**Seçilen bölüm:**

Bahçelere geldi bahar…
Sebze candır, sindirimi kolaydır, bünyeye zararı yok, faydalı, kilo neyin de yapmıyor diye diye içimiz dışımız ot oldu demek isterdim ama işte kavuşmamıza engel olanlar utansın.

Cemre düştü havaya, toprağa ve suya. Ne olduysa Cemre son düştüğü yerden kalkıverdi, bahar neyin gelemedi. Ne yaptılarsa cemreye… Adı Cemre olunca da “Kadınlar olarak biz düşsek de kalkar yeniden başlarız” diye teselli meselli ettim gendümü ama bu defa cemrenin düştüğü yerden doğrulması tarımı da fena vurdu sankim...

Turbunan, şalgamınan bu sene işimiz var. Tabi çiftçinin hali hal değil iken şimdi de zirai don çıktı arkadaş... Mazotuydu, gübresiydi, tohumuydu, çapasıydı, ahan da zirai don…

Bizim de ara ara gittiğimiz, ektiğimiz, biçtiğimiz bahçemize Devrim(eşim) karalahana, pazı, roka, marul neyin ekmişti. Karalahanayı gendüsü çok sevdiğinden, bizim bahçeyi geçtim, annemin de kapı önünde minnak bir bahçesi var, eksin diye roka, tere, pazı tohumu vermiştim; içine karalahana tohumu da koymuşum. Ya da Devrim komployla anneme karalahana tohumu verdi bilemedim. Pazı diye ekmiş. Kısmet karalahanayaymış, çıka çıka karalahana çıktı. Devrim de Allah’ın sevgili kulu olarak pek bi sevindi, annem salyangozlardan kurtardıklarını yıkayıp yıkayıp difrize atıyo Devrim seviyo diye. Arada da bana soruyo “Bu karalanalar ne zamana kadar ekili kalacak?” diye, aslında yolmak istiyor da diyemiyo...

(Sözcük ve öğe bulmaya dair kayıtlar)
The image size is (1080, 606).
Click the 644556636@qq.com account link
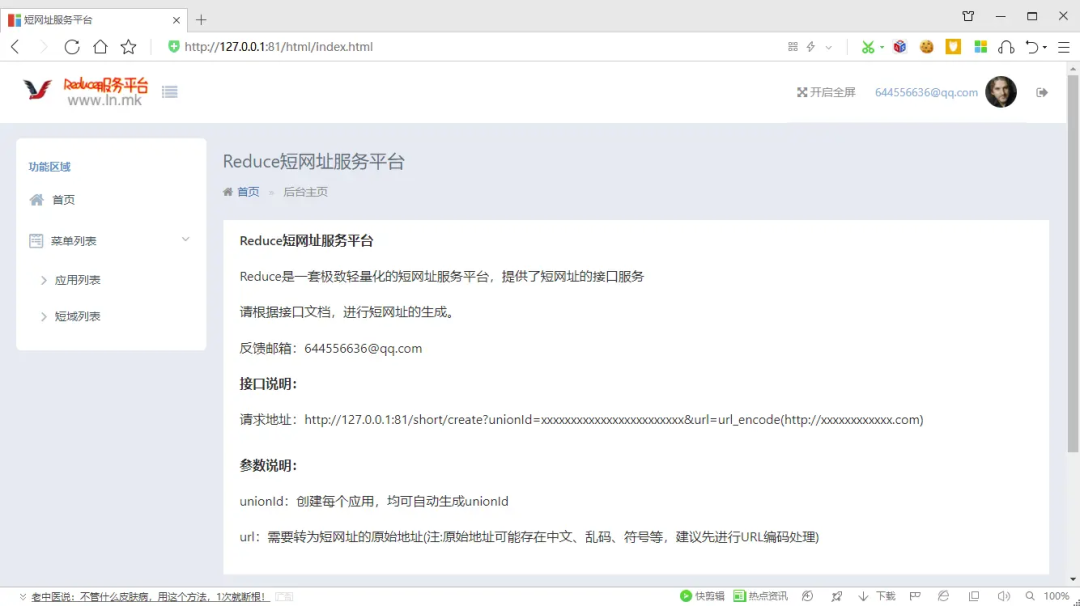[x=926, y=92]
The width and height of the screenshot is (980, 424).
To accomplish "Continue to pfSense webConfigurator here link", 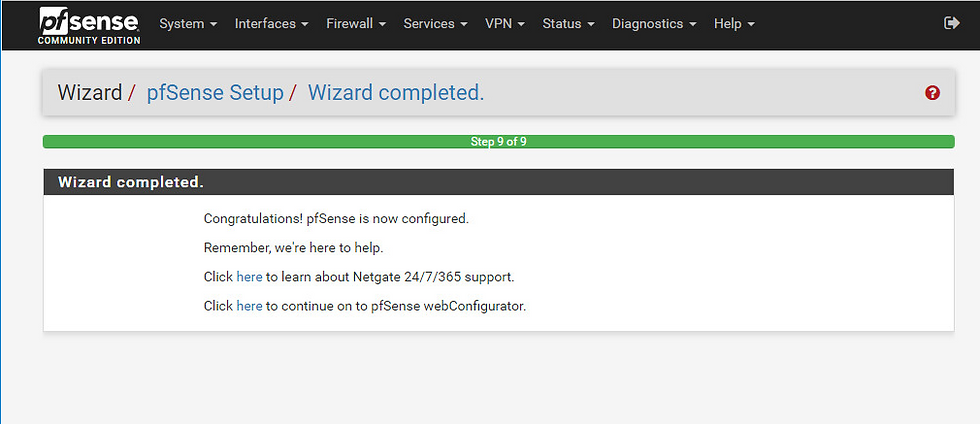I will [x=249, y=307].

**Yapılacak iş:**
Aşağıdaki ifadeler bahçe ve karalahana yazısıyla örtüşüyor mu? Her birine evet ya da hayır deyin ve yazıdan belirleyici sözleri aynen aktarın.
1. Yazarın annesinin pazı diye ektiği tohumlardan karalahana çıktı.
2. Devrim karalahanayı pek sevmez.
3. Yazarın annesi salyangozlardan kurtardığı karalahanaları yıkayıp dondurucuya koyuyor.

**Görevin çözümü:**
1. Evet: “Pazı diye ekmiş. Kısmet karalahanayaymış, çıka çıka karalahana çıktı.”
2. Hayır: “Karalahanayı gendüsü çok sevdiğinden”
3. Evet: “annem salyangozlardan kurtardıklarını yıkayıp yıkayıp difrize atıyo”